The Joplin Globe, Joplin, MO

April 22, 2013

VIDEO: Youth group builds home to be assembled in Joplin

By Scott Meeker

— When the trucks from Elgin, Ill., roll into Joplin in early June, they will be carrying more than just volunteers and a lot of good will.

The youth group from Elgin’s First United Methodist Church also will come bearing a house.

The group first traveled to Joplin in July 2011 and helped with debris cleanup after the May 22 tornado. In October of that year, the group returned to help a resident put siding on her house. Members came back for a third time in the summer of 2012 to help with rebuilding work.

“We worked on a couple of houses then, doing some rewiring and building stairs,” youth group leader Keith Duncan said of the last trip. “We decided, ‘Why don’t we try to build our own house?’”

Since February, members of the group have been framing sections of the house that will be assembled in the 1300 block of East 24th Street. They have been using their church basement as their work space, and they will begin another trip to Joplin on June 9 to build the house. When it is finished, it will be given to a resident who lost her home in the tornado.

“We’re excited because it’s something that hasn’t been done before,” said Doreen Finnie, development director for Rebuild Joplin, which has been working with the church group. “It’s such an interesting concept to have a group of volunteers give their time, their talent and bring a house with them.

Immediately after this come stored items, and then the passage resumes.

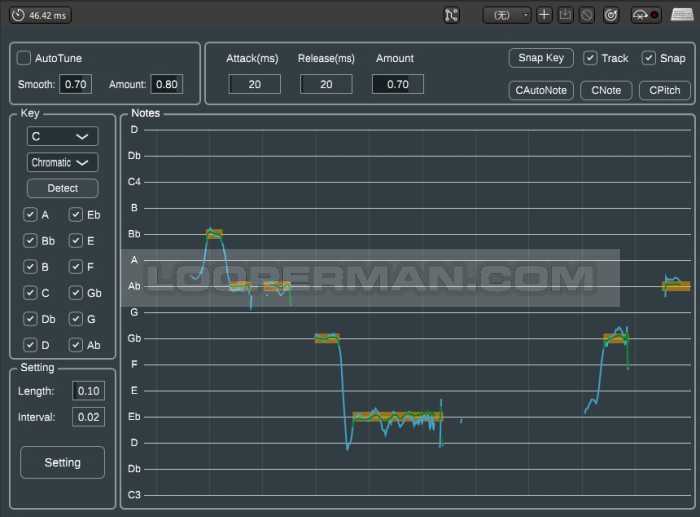Image resolution: width=700 pixels, height=517 pixels.
Task: Select the long Eb note block in graph
Action: (397, 416)
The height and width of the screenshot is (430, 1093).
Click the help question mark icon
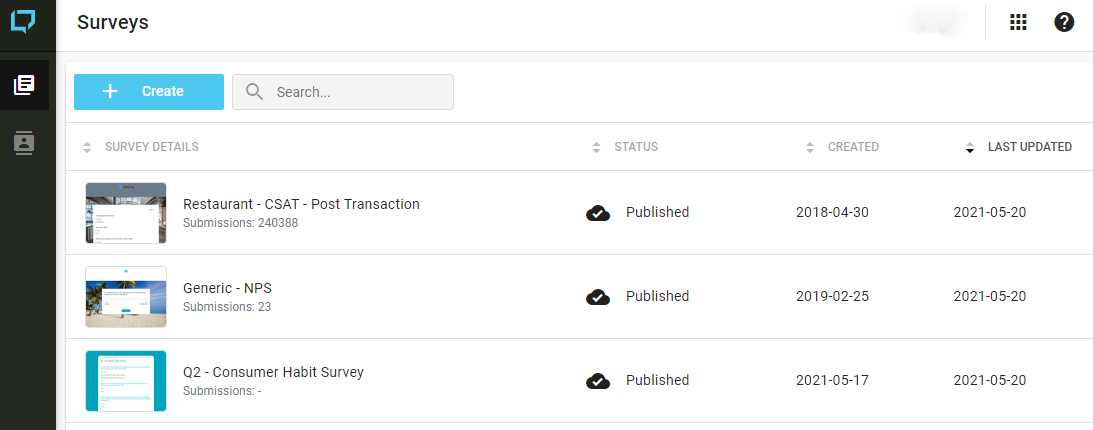(1064, 22)
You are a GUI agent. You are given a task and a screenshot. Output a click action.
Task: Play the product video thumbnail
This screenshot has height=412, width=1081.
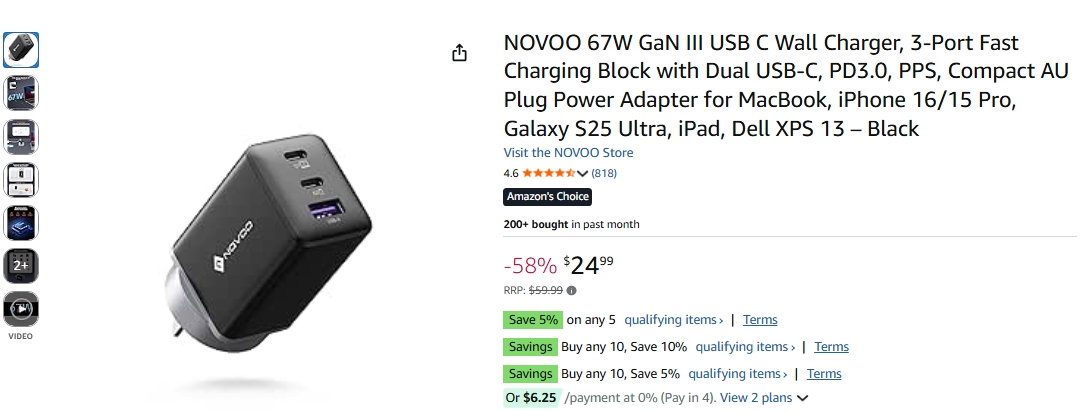pos(21,308)

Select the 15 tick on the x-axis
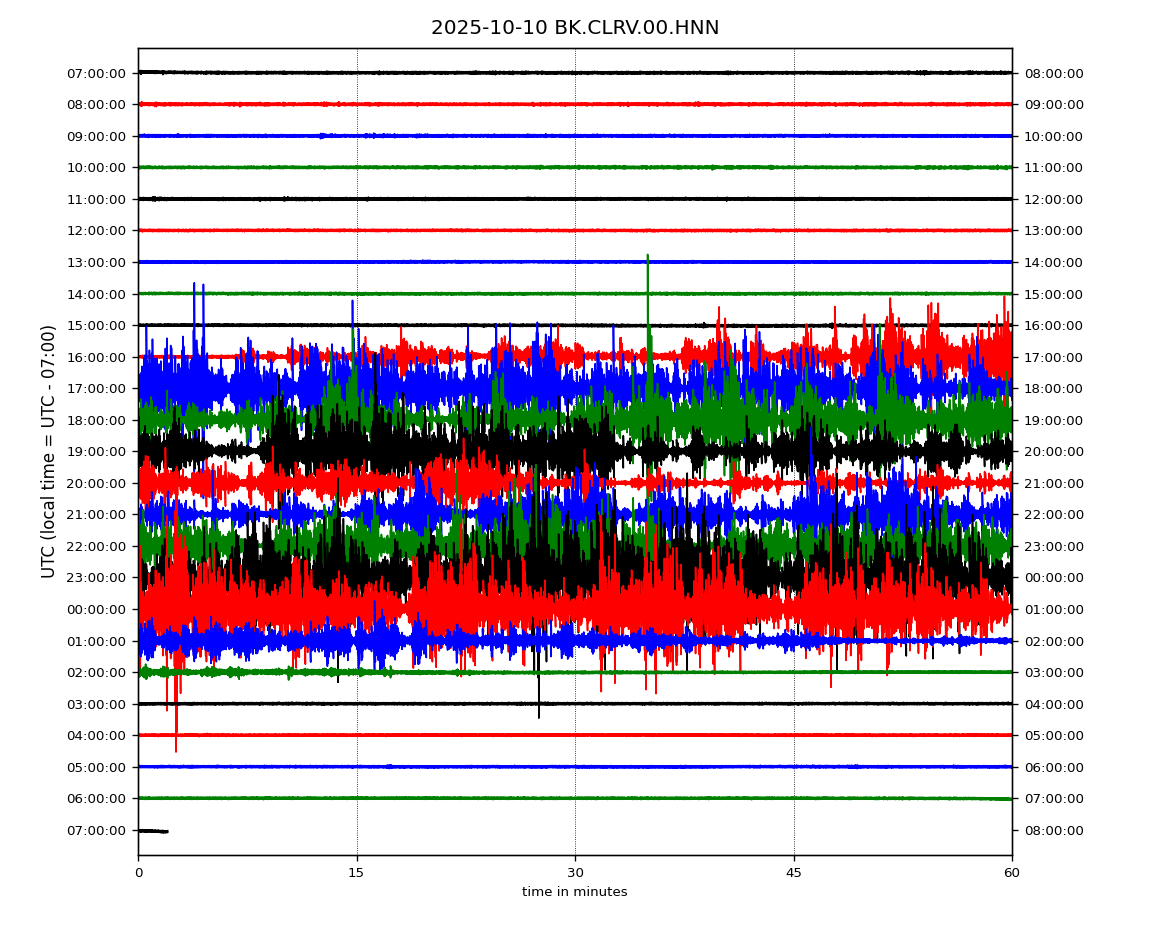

“They had contacted us about volunteering, and through that conversation, they decided that they wanted to take it one step further. Thomas Corley, our client services director, went up there to give a presentation and meet them. It was a wonderful experience to meet them and see the enthusiasm of the group.

“We had an architect give them some basic house plans to facilitate the project, and they chose one of those plans.”

There are about 15 members of the youth group, ranging in age from 11 to 20. Duncan said that when they come to Joplin in June, they will be accompanied by at least that many adults who will help assemble the home.

“We’ve found that we have a lot of synergy between the adults and kids,” he said. “The adults can serve as mentors, and the kids give energy to the adults.”

Learning curve

Sarah Hansen, a member of the youth group, said the project has been a learning experience for everyone involved.

The 15-year-old said she came to Joplin in 2011 to help with debris cleanup and will return to help build the new home. The project, she said, came with something of a learning curve for many of the participants.

“A lot of us didn’t even know how to use a hammer,” Sarah said. “You have to hold the hammer 90 degrees to the nail. But we’re learning as we go. Being a high-schooler, you don’t think about doing something like building a house. I think it will be a really inspirational thing.”

Nick Iwanski, 15, said his first visit to Joplin after the tornado was an overwhelming experience.

“All of the destruction that just went on for miles ... it was really devastating,” he said.

Nick said his grandfather is an electrician, and working with him over the years had given him some basic experience working with tools and doing carpentry. Those skills have been put to use as the members of the youth group assemble sections of the home in the church basement.

“It’s a big honor to be able to do something to help build the town back,” Nick said. “I’m anticipating seeing what it’s going to look like when we get it all put together.”

Duncan said the project has been empowering for the members of his youth group.

“We’ve come a long way from where we started a few months ago,” he said. “Using a hammer was hard for some of them. But we have had adults in the trades here to mentor the kids. (The youths) have increased their skills, even though they don’t think they have sometimes.

“One of the biggest things I’ve noticed is the sense of self-esteem that the kids have gotten, and the confidence of building something and knowing this will be a house someone will live in.

“Kids get so wrapped up in social media and the minutia of the day. ... To have something like this that is way bigger than themselves is an empowering thing. It’s already started to change people, and they haven’t even seen the end product yet.”

Finnie said Rebuild Joplin has electricians and plumbers on staff who will take over once the framing is complete.

“We anticipate that when they leave, the walls will be up and the roof will be on,” she said. “Then, after that, the plumbers and electricians can work, and other volunteers can do the drywall and tiling to get it to the finish line.

“I can’t wait to see the trucks come into Joplin with all of the walls. This is so different and so exciting that other groups may decide to take on the challenge.”